Recuo a esse período negro apenas para relembrar o Decreto-Lei n.º 53/2014, que criava o regime excecional para a reabilitação de edifícios com fins habitacionais. Dizia o PCP em apreciação parlamentar desse diploma:

“(...) Sob o pretexto de reanimar a atividade da construção, o Governo concretiza com este decreto-lei um processo legislativo que, em vez de assegurar o objetivo enunciado, na prática fragiliza a qualidade da construção pela criação de um regime de excecionalidade em praticamente todas as dimensões: acústica, resistência sísmica, eficiência energética e qualidade térmica, acessibilidade, instalações de gás e telecomunicações”.

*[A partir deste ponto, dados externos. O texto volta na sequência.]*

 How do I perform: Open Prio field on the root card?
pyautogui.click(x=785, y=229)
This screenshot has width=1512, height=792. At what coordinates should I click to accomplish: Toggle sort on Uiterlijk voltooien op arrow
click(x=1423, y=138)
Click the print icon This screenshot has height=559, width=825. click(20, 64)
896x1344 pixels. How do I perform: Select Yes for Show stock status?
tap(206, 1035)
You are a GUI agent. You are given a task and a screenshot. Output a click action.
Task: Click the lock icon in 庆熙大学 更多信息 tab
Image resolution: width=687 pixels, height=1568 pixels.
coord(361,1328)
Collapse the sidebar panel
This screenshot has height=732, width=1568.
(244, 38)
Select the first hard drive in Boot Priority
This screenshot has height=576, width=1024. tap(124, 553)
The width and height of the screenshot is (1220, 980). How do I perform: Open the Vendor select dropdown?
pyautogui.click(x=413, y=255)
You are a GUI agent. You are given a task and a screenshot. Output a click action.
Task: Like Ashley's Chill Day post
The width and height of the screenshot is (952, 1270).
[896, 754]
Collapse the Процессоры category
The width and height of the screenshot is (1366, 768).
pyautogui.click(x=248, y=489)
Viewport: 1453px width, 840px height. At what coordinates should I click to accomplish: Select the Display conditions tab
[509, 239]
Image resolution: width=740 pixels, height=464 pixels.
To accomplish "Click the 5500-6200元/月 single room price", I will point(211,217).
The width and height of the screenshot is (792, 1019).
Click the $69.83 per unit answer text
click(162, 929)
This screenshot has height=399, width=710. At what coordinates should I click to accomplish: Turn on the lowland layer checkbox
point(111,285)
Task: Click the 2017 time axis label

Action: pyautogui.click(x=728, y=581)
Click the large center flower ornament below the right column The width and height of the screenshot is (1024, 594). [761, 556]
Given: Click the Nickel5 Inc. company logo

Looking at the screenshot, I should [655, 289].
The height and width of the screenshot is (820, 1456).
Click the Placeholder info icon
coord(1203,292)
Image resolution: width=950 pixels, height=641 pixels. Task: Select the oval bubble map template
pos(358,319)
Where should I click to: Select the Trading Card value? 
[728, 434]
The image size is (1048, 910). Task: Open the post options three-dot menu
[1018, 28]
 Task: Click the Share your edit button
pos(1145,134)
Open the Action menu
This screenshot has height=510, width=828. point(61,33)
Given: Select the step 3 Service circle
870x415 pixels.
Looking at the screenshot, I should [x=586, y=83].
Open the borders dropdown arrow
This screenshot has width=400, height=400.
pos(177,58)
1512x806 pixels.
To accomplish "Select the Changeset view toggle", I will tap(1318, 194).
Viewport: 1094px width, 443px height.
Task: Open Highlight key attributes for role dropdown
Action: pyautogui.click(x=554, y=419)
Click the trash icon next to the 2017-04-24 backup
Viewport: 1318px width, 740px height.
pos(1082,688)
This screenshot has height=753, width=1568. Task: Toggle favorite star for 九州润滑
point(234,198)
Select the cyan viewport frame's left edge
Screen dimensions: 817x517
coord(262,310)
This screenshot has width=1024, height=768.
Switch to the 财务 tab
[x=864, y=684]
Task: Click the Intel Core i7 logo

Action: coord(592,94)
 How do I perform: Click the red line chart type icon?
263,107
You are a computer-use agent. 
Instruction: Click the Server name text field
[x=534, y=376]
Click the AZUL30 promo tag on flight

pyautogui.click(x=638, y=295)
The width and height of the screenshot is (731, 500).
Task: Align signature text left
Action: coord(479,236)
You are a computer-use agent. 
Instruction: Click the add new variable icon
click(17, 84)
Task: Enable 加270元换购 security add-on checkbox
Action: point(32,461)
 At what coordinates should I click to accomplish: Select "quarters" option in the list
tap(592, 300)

E o PCP tinha razão para questionar essa decisão, tendo em conta o esforço que fazia desde 2009, data da primeira iniciativa de um Plano Nacional de Redução da Vulnerabilidade Sísmica, que viria a ser aprovado em 2010.

Durante o seu Governo, PSD e CDS isentaram do cumprimento da lei todo o sector da reabilitação urbana, no que toca à segurança dos edifícios, incluindo segurança sísmica e é o PSD quem, hoje, procura branquear as suas responsabilidades através do seu grupo parlamentar e do presidente da Câmara Municipal de Lisboa com a multiplicação de iniciativas para cavalgar o medo em torno dos riscos sísmicos.

Não bastando, foi também o PSD que votou contra em 2019 a proposta do PCP para repor a obrigação de reforço da segurança sísmica nas obras de reabilitação, apresentada no âmbito do debate da Lei de Bases da Habitação.

Ao PSD e a outros que procuram navegar na espuma dos dias sobra-lhes em desfaçatez o que lhes falta em seriedade.

O problema da resistência sísmica dos edifícios é, contudo, real e carece de respostas que passam essencialmente pelo cumprimento do já definido pela Assembleia da República em 2010, ignorado por todos os governos desde então e aliás combatido e em parte revertido pelo governo PSD/CDS. Continua a fazer falta o envolvimento das autarquias locais no levantamento dos problemas, um inventário nacional das necessidades e um plano de intervenção faseada nos edifícios públicos.

Ao mesmo tempo, é fundamental o reforço de uma fiscalização capaz e atuante que assegure o cumprimento da lei que o PSD/CDS combateram. O curso atual, de desinvestimento em todas as áreas do serviço público e de total submissão aos que veem a reabilitação urbana apenas como um mercado onde é a especulação a determinar as políticas, tem de ser invertido, porque só uma política de reabilitação urbana, urbanização e ordenamento do território que enfrente os interesses do lucro e da especulação, pode enfrentar coletiva e eficazmente os riscos sísmicos.

É preciso agir já, antes que seja tarde, mas sem esquecer os responsáveis pela inação.